WRITTEN REQUEST: Put every line of the items below into a Markdown table with two columns, No. and Line, numbering the rows and leaving out blank lines.

RECORDS TO USE:
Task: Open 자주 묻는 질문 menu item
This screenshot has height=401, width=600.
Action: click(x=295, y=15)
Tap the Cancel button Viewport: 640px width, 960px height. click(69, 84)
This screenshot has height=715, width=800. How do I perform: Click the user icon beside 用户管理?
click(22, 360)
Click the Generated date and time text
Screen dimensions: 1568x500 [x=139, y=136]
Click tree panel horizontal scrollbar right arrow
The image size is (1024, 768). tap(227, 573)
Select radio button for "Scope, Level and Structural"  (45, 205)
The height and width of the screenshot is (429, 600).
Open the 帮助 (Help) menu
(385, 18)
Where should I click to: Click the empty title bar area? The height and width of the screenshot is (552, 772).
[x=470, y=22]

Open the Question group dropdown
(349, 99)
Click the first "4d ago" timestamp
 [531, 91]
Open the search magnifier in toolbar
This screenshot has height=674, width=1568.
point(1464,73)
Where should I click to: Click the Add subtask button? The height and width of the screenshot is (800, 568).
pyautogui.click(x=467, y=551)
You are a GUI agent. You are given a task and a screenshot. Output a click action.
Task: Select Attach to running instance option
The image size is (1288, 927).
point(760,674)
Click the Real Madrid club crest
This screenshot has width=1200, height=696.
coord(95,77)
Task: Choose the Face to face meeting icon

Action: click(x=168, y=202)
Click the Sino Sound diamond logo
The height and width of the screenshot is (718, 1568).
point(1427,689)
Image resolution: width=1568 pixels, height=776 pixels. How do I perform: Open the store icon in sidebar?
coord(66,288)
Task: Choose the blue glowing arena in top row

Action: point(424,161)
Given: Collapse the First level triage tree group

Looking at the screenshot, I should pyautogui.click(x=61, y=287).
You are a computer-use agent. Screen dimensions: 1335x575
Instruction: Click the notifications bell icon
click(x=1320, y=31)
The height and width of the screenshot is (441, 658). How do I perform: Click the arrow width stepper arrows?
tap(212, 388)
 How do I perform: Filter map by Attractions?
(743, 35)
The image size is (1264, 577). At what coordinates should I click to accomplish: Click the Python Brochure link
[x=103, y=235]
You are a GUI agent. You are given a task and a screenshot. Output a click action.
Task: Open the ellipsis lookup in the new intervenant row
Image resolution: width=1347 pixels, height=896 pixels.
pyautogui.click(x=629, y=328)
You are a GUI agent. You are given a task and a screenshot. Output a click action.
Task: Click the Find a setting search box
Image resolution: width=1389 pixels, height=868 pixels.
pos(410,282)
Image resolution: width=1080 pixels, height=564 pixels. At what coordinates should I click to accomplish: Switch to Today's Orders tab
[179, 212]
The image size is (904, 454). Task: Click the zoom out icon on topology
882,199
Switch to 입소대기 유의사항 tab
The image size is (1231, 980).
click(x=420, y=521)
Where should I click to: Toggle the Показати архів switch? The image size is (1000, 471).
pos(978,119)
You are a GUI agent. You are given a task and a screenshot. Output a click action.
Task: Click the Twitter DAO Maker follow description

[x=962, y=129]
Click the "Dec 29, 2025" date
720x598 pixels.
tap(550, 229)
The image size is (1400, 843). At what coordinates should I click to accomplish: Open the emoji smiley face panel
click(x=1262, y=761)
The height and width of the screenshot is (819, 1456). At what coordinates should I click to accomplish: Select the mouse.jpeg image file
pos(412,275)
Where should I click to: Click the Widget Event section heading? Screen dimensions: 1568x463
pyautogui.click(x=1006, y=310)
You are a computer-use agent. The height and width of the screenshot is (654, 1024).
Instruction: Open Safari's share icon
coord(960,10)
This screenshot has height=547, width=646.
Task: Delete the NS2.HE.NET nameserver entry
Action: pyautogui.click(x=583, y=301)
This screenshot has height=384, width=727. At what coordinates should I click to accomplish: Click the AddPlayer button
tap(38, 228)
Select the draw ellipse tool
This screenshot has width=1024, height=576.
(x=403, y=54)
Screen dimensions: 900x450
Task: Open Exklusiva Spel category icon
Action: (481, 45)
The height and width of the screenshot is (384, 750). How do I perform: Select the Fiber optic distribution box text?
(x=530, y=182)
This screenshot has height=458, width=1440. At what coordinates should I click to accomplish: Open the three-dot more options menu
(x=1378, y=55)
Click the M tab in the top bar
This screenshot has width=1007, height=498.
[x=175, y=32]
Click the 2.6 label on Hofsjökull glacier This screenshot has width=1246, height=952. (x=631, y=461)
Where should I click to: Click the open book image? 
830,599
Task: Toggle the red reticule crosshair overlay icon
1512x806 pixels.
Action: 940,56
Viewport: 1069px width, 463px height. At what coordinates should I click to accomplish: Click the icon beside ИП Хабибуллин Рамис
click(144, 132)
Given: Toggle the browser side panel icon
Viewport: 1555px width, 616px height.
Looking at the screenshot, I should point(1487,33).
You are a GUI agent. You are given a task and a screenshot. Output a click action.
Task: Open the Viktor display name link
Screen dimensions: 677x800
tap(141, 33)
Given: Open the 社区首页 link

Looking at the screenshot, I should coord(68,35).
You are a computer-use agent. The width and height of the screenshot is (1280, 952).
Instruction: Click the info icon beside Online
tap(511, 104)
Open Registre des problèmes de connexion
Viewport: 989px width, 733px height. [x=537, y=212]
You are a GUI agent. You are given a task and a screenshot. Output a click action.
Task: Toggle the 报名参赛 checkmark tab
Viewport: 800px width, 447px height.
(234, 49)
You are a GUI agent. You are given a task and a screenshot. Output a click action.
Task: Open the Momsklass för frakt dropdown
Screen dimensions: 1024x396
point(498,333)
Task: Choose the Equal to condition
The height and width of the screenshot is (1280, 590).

FINISHED ANSWER:
| No. | Line |
|---|---|
| 1 | Task: Open 자주 묻는 질문 menu item |
| 2 | This screenshot has height=401, width=600. |
| 3 | Action: click(x=295, y=15) |
| 4 | Tap the Cancel button Viewport: 640px width, 960px height. click(69, 84) |
| 5 | This screenshot has height=715, width=800. How do I perform: Click the user icon beside 用户管理? |
| 6 | click(22, 360) |
| 7 | Click the Generated date and time text |
| 8 | Screen dimensions: 1568x500 [x=139, y=136] |
| 9 | Click tree panel horizontal scrollbar right arrow |
| 10 | The image size is (1024, 768). tap(227, 573) |
| 11 | Select radio button for "Scope, Level and Structural"  (45, 205) |
| 12 | The height and width of the screenshot is (429, 600). |
| 13 | Open the 帮助 (Help) menu |
| 14 | (385, 18) |
| 15 | Where should I click to: Click the empty title bar area? The height and width of the screenshot is (552, 772). |
| 16 | [x=470, y=22] |
| 17 | Open the Question group dropdown |
| 18 | (349, 99) |
| 19 | Click the first "4d ago" timestamp |
| 20 |  [531, 91] |
| 21 | Open the search magnifier in toolbar |
| 22 | This screenshot has height=674, width=1568. |
| 23 | point(1464,73) |
| 24 | Where should I click to: Click the Add subtask button? The height and width of the screenshot is (800, 568). |
| 25 | pyautogui.click(x=467, y=551) |
| 26 | You are a GUI agent. You are given a task and a screenshot. Output a click action. |
| 27 | Task: Select Attach to running instance option |
| 28 | The image size is (1288, 927). |
| 29 | point(760,674) |
| 30 | Click the Real Madrid club crest |
| 31 | This screenshot has width=1200, height=696. |
| 32 | coord(95,77) |
| 33 | Task: Choose the Face to face meeting icon |
| 34 | Action: click(x=168, y=202) |
| 35 | Click the Sino Sound diamond logo |
| 36 | The height and width of the screenshot is (718, 1568). |
| 37 | point(1427,689) |
| 38 | Image resolution: width=1568 pixels, height=776 pixels. How do I perform: Open the store icon in sidebar? |
| 39 | coord(66,288) |
| 40 | Task: Choose the blue glowing arena in top row |
| 41 | Action: point(424,161) |
| 42 | Given: Collapse the First level triage tree group |
| 43 | Looking at the screenshot, I should pyautogui.click(x=61, y=287). |
| 44 | You are a computer-use agent. Screen dimensions: 1335x575 |
| 45 | Instruction: Click the notifications bell icon |
| 46 | click(x=1320, y=31) |
| 47 | The height and width of the screenshot is (441, 658). How do I perform: Click the arrow width stepper arrows? |
| 48 | tap(212, 388) |
| 49 |  How do I perform: Filter map by Attractions? |
| 50 | (743, 35) |
| 51 | The image size is (1264, 577). At what coordinates should I click to accomplish: Click the Python Brochure link |
| 52 | [x=103, y=235] |
| 53 | You are a GUI agent. You are given a task and a screenshot. Output a click action. |
| 54 | Task: Open the ellipsis lookup in the new intervenant row |
| 55 | Image resolution: width=1347 pixels, height=896 pixels. |
| 56 | pyautogui.click(x=629, y=328) |
| 57 | You are a GUI agent. You are given a task and a screenshot. Output a click action. |
| 58 | Task: Click the Find a setting search box |
| 59 | Image resolution: width=1389 pixels, height=868 pixels. |
| 60 | pos(410,282) |
| 61 | Image resolution: width=1080 pixels, height=564 pixels. At what coordinates should I click to accomplish: Switch to Today's Orders tab |
| 62 | [179, 212] |
| 63 | The image size is (904, 454). Task: Click the zoom out icon on topology |
| 64 | 882,199 |
| 65 | Switch to 입소대기 유의사항 tab |
| 66 | The image size is (1231, 980). |
| 67 | click(x=420, y=521) |
| 68 | Where should I click to: Toggle the Показати архів switch? The image size is (1000, 471). |
| 69 | pos(978,119) |
| 70 | You are a GUI agent. You are given a task and a screenshot. Output a click action. |
| 71 | Task: Click the Twitter DAO Maker follow description |
| 72 | [x=962, y=129] |
| 73 | Click the "Dec 29, 2025" date |
| 74 | 720x598 pixels. |
| 75 | tap(550, 229) |
| 76 | The image size is (1400, 843). At what coordinates should I click to accomplish: Open the emoji smiley face panel |
| 77 | click(x=1262, y=761) |
| 78 | The height and width of the screenshot is (819, 1456). At what coordinates should I click to accomplish: Select the mouse.jpeg image file |
| 79 | pos(412,275) |
| 80 | Where should I click to: Click the Widget Event section heading? Screen dimensions: 1568x463 |
| 81 | pyautogui.click(x=1006, y=310) |
| 82 | You are a computer-use agent. The height and width of the screenshot is (654, 1024). |
| 83 | Instruction: Open Safari's share icon |
| 84 | coord(960,10) |
| 85 | This screenshot has height=547, width=646. |
| 86 | Task: Delete the NS2.HE.NET nameserver entry |
| 87 | Action: pyautogui.click(x=583, y=301) |
| 88 | This screenshot has height=384, width=727. At what coordinates should I click to accomplish: Click the AddPlayer button |
| 89 | tap(38, 228) |
| 90 | Select the draw ellipse tool |
| 91 | This screenshot has width=1024, height=576. |
| 92 | (x=403, y=54) |
| 93 | Screen dimensions: 900x450 |
| 94 | Task: Open Exklusiva Spel category icon |
| 95 | Action: (481, 45) |
| 96 | The height and width of the screenshot is (384, 750). How do I perform: Select the Fiber optic distribution box text? |
| 97 | (x=530, y=182) |
| 98 | This screenshot has height=458, width=1440. At what coordinates should I click to accomplish: Open the three-dot more options menu |
| 99 | (x=1378, y=55) |
| 100 | Click the M tab in the top bar |
| 101 | This screenshot has width=1007, height=498. |
| 102 | [x=175, y=32] |
| 103 | Click the 2.6 label on Hofsjökull glacier This screenshot has width=1246, height=952. (x=631, y=461) |
| 104 | Where should I click to: Click the open book image?  |
| 105 | 830,599 |
| 106 | Task: Toggle the red reticule crosshair overlay icon |
| 107 | 1512x806 pixels. |
| 108 | Action: 940,56 |
| 109 | Viewport: 1069px width, 463px height. At what coordinates should I click to accomplish: Click the icon beside ИП Хабибуллин Рамис |
| 110 | click(144, 132) |
| 111 | Given: Toggle the browser side panel icon |
| 112 | Viewport: 1555px width, 616px height. |
| 113 | Looking at the screenshot, I should point(1487,33). |
| 114 | You are a GUI agent. You are given a task and a screenshot. Output a click action. |
| 115 | Task: Open the Viktor display name link |
| 116 | Screen dimensions: 677x800 |
| 117 | tap(141, 33) |
| 118 | Given: Open the 社区首页 link |
| 119 | Looking at the screenshot, I should coord(68,35). |
| 120 | You are a computer-use agent. The width and height of the screenshot is (1280, 952). |
| 121 | Instruction: Click the info icon beside Online |
| 122 | tap(511, 104) |
| 123 | Open Registre des problèmes de connexion |
| 124 | Viewport: 989px width, 733px height. [x=537, y=212] |
| 125 | You are a GUI agent. You are given a task and a screenshot. Output a click action. |
| 126 | Task: Toggle the 报名参赛 checkmark tab |
| 127 | Viewport: 800px width, 447px height. |
| 128 | (234, 49) |
| 129 | You are a GUI agent. You are given a task and a screenshot. Output a click action. |
| 130 | Task: Open the Momsklass för frakt dropdown |
| 131 | Screen dimensions: 1024x396 |
| 132 | point(498,333) |
| 133 | Task: Choose the Equal to condition |
| 134 | The height and width of the screenshot is (1280, 590). |